Under the accord, Greece has to come up with a precise list of reforms for the next four months, which will be evaluated by experts from the European Commission, the European Central Bank (ECB) and the International Monetary Fund, Eurogroup chief Jeroen Dijsselbloem said after the meeting.

The result of this first review will be communicated also by phone and if it is positive, national parliaments will approve the 4-month extension of the €240 billion bailout which otherwise would have terminated on 28 February.

During these four months, Greece is due to start talks with international creditors on a third bailout, with "clarity expected" on the issue before the extension runs out.

In order to achieve the deal, Tsipras yielded to all German demands - including that a €10.8 billion tranche be repatriated to the EU bailout fund in Luxembourg and only used if banks in Greece request it for recapitalising of their balance sheets.

The money's availability will however be extended for another four months, along with the overall bailout programme.

Greece also pledged not to undertake any unilateral measures or reforms that would compromise the budgetary calculations Athens needs to stick to in order to get the bailout money.

But in a press conference after the meeting, Varoufakis said the plan to raise the minimum wage - announced by his prime minister - is not off the table "after June", giving Ireland as an example of a country which managed to negotiate this with its creditors.

Varoufakis also responded to criticism from the Baltic states and Slovakia, where the minimum wage is currently lower than in Greece, saying that prices are higher in his country and that they were kept high by market-dominant oligopolies, despite revenues going down.

He said the fact that the €10.8 billion remains available for Greek banks - which have seen massive capital flight in the past few weeks - should "put an end to the fear and the scaremongering".

EUobserver understands that at one point, ECB chief Mario Draghi told Tsipras that capital controls will be imposed in the absence of a deal.

According to ECB sources, this danger has now been averted.

"After the decision of the Eurogroup, there is no need for capital controls.
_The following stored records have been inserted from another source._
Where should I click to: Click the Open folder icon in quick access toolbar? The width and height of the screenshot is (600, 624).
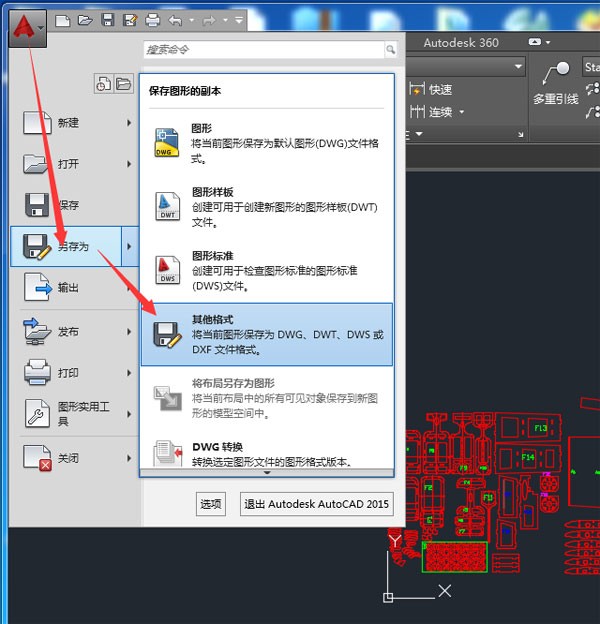(x=85, y=20)
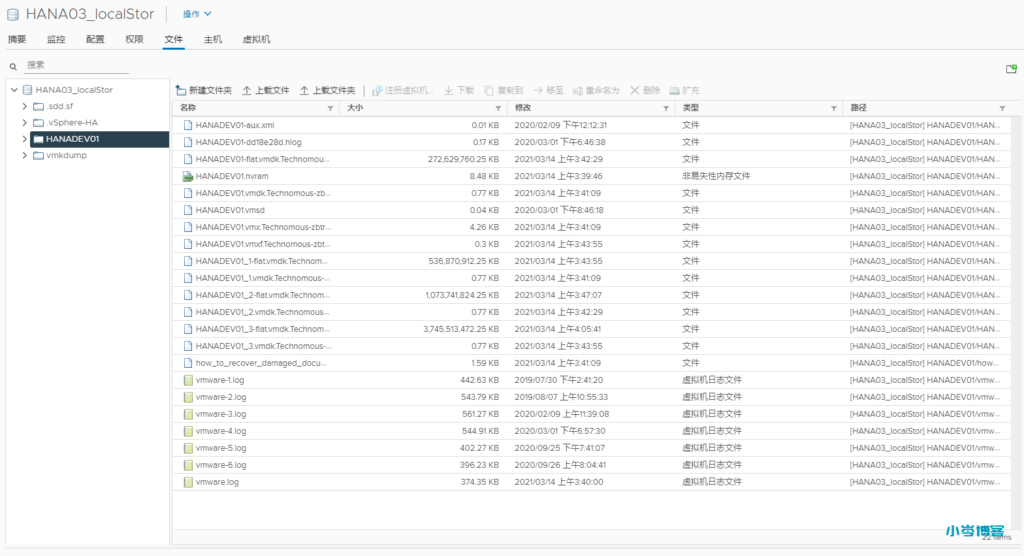
Task: Click the HANADEV01.nvram file icon
Action: pos(187,176)
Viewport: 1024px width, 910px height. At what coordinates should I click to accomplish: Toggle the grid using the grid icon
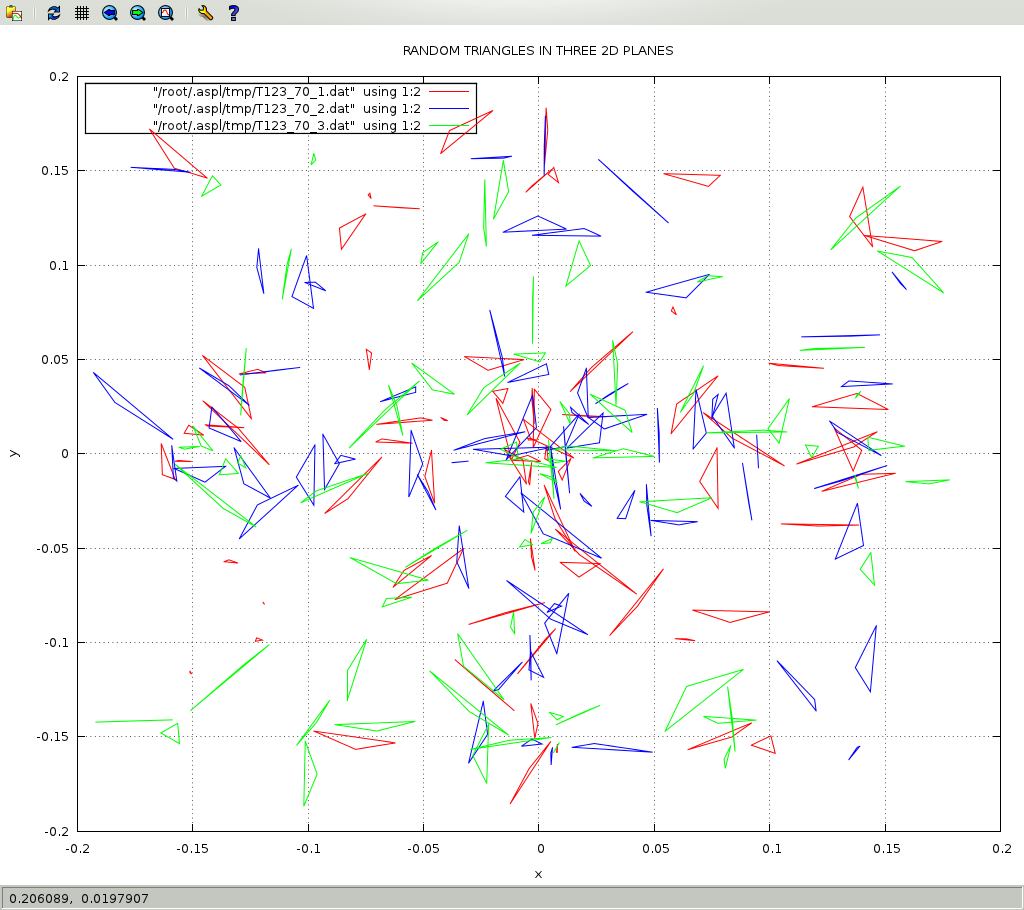82,13
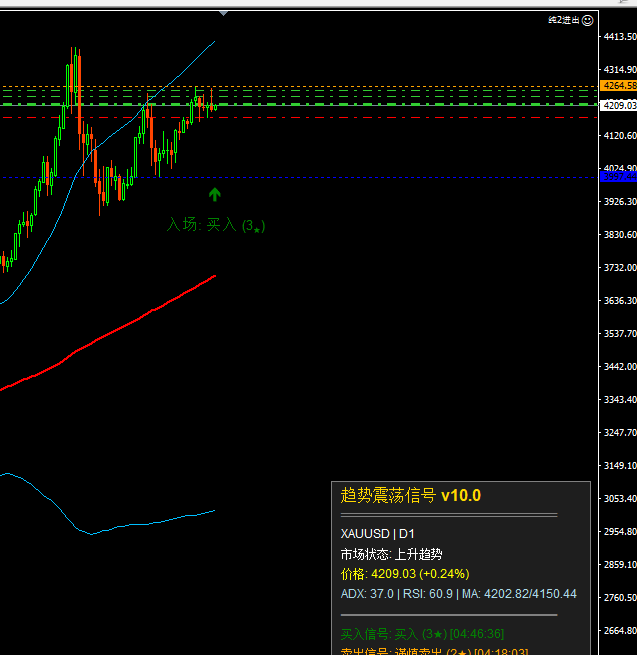Image resolution: width=637 pixels, height=655 pixels.
Task: Click the '买入信号' buy signal row
Action: [421, 634]
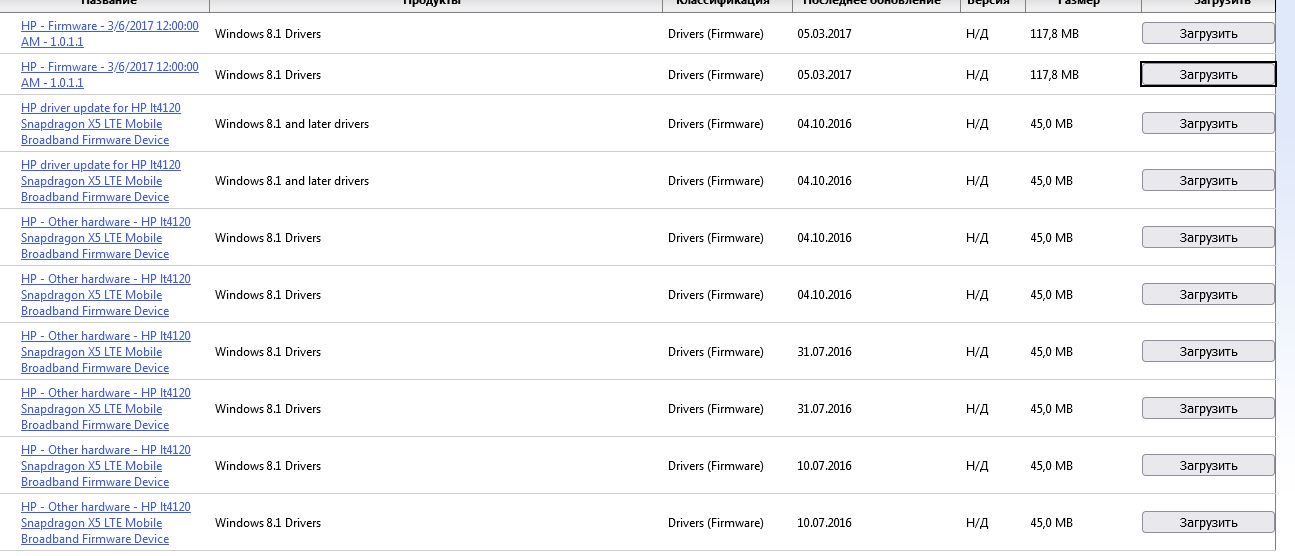Sort by the Размер column header
Viewport: 1295px width, 556px height.
point(1079,4)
Capital controls are out of question," an ECB source said.

The only mild concession Greece has obtained so far is for its budget surplus target for 2015 to be possibly lowered by taking into consideration that the economic situation this year was worse than expected.

But EU economics commissioner Pierre Moscovici said this assessment will be made "in line with EU rules", at the end of the year, rather than be considered on Monday when Greece has to submit the reforms list.

German finance minister Wolfgang Schaeuble said in 2015 "there may be a little less surplus", but overall, Greece has to stick to the "debt sustainability assessment" which foresees how much budgetary surplus Greece has to adhere.

Schaeuble said the agreement was a "positive step" after three "difficult Eurogroup meetings."

"What is crucial is that Greece is sticking to completing the conditions under current programme and that money will be disbursed only after the successful review of the measures," he said.